Thursday, July 7, 2011

Torsions & Tumors

Well, while we are on the topic of testicles, we might as well discuss a few other things that can go wrong with these things. 

There are some tumors that can occur in the testicular tissue itself. These are of several different types (based on pathology findings): Sertoli cell tumors, interstitial (Leydig cell) tumors and seminomas. They seem to occur at equal percentages.  They are usually slow growing and benign and VERY rarely do they ever metastasize (or go to other parts of the body). Some of these are hormone producing though and can cause OTHER problems (causing other growths, affecting the prostate gland and in some cases, affect bone marrow). These are most often found in the older dog (8yrs and up) and rarely cats (no sane person keeps an intact male cat at that Of course, as previously discussed, testicles that do not descend and remain IN the abdomen have a HIGH incidence of becoming malignant (like 13 x more likely).

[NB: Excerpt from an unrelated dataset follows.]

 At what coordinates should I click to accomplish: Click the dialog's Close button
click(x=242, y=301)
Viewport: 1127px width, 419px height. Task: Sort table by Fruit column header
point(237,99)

How do we know they have this? Usually on a physical exam (or maybe by YOUR visual inspection) we see there is one testicle that appears larger than the other.  The only course of action is to neuter the dog and send the offending nut in to the pathology lab.

See, just more reasons why you should have your dog neutered at a fairly young age. There really is NO good reason to keep these little buggers unless you are a breeder (and by this I mean someone who is looking to improve the breed, screen dogs properly for all things YOUR breed can knowingly inherit, take "cute" dogs out of the program that don't pass, take responsibility for dogs you sell for any congenital or behavioral problems for their lifetime and oh yeah, spend $$$$ because true breeders do NOT make a whole lot).

The other thing we can see is testicular torsion - where one of the testicles literally twists in place. Yes it is ACUTELY very painful. There is usually obvious swelling by the time WE see the dog. The only fix: neutering!  In people they can de-rotate it and tack in in place, but in dogs the vascular compromise is usually too severe to salvage the testicle.